Segment Start: Records provided

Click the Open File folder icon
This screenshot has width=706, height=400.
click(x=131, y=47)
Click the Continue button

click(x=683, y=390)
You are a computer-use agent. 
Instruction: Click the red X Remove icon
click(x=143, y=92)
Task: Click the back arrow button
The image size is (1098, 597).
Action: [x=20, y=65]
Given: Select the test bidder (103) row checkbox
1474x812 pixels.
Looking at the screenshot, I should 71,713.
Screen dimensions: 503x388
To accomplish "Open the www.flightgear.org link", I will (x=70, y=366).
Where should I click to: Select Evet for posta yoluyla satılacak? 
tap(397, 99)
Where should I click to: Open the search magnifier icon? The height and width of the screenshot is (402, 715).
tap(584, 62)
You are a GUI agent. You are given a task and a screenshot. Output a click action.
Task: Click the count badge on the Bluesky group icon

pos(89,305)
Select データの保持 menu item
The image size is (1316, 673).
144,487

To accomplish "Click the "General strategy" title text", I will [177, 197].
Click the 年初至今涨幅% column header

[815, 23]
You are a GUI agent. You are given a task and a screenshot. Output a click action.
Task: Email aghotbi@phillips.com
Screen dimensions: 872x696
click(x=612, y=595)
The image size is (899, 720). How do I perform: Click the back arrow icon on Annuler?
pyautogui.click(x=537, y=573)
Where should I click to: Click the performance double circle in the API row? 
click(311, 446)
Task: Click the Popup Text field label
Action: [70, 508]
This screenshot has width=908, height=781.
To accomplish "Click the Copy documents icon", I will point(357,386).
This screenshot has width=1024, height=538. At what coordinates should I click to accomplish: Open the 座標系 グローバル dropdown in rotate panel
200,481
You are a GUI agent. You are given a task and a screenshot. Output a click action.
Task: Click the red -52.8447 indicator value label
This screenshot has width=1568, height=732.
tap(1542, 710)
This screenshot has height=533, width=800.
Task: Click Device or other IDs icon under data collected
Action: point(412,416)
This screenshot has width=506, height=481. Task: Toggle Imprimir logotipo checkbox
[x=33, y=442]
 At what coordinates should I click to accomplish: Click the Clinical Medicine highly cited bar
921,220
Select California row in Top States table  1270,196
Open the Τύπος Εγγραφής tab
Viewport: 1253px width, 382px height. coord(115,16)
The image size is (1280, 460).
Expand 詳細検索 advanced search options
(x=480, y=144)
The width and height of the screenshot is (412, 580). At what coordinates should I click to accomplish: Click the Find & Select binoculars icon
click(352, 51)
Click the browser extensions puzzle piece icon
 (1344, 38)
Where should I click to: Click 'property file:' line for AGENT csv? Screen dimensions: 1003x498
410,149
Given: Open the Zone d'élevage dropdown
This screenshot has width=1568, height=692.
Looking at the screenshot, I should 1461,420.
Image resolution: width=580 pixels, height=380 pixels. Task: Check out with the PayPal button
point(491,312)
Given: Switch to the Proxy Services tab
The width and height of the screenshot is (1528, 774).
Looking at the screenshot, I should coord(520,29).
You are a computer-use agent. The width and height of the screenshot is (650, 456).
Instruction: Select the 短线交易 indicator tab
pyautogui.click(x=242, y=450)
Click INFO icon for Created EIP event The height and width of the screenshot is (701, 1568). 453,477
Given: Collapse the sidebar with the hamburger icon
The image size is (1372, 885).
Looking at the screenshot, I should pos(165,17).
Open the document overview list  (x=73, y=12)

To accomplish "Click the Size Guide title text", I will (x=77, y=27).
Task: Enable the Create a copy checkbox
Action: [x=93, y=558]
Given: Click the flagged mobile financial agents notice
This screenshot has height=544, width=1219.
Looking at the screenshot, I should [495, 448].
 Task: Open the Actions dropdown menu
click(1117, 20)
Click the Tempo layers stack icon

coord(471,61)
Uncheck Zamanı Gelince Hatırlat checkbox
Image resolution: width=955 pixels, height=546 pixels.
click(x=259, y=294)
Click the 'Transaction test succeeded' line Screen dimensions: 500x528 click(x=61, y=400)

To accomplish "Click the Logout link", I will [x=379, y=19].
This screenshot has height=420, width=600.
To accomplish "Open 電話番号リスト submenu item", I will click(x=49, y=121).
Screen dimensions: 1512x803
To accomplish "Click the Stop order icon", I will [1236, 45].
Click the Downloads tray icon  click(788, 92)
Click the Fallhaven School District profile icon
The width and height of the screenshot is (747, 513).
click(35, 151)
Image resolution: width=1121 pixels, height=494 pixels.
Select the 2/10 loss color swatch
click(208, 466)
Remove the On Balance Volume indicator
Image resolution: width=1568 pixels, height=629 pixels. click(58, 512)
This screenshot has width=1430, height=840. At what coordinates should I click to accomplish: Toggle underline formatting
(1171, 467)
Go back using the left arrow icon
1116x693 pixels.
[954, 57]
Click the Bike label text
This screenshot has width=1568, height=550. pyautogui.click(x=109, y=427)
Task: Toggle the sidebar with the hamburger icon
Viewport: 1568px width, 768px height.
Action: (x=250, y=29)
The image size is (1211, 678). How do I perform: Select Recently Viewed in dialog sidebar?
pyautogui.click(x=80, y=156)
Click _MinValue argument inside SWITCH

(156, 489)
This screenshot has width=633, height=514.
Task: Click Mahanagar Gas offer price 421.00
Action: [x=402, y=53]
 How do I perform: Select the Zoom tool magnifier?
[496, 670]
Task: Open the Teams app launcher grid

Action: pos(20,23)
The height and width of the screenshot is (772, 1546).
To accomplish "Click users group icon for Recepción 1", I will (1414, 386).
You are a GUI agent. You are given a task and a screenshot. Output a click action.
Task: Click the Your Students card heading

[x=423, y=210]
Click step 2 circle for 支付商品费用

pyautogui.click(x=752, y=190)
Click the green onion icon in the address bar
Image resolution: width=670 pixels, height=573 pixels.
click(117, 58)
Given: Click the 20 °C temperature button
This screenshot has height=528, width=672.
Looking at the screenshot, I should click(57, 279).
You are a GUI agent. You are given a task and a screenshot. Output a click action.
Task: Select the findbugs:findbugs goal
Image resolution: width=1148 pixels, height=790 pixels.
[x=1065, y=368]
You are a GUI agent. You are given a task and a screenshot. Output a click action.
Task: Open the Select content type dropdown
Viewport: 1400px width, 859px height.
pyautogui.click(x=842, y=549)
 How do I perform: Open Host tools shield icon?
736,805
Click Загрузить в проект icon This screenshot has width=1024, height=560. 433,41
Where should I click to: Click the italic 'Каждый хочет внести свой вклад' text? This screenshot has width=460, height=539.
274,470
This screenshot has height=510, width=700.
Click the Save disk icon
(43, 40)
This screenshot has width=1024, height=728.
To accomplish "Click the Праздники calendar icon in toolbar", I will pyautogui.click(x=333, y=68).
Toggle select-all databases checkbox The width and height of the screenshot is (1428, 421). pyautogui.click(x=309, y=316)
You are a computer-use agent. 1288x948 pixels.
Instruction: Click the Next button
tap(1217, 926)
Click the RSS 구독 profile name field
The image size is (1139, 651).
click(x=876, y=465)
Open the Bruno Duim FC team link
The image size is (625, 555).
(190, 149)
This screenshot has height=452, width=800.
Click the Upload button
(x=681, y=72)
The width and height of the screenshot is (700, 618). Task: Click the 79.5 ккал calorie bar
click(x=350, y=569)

Segment End: Records provided

Assigned task: Every line of the data above that includes "test" should be listed.

Output of the task:
Given: Select the test bidder (103) row checkbox
Click the 'Transaction test succeeded' line Screen dimensions: 500x528 click(x=61, y=400)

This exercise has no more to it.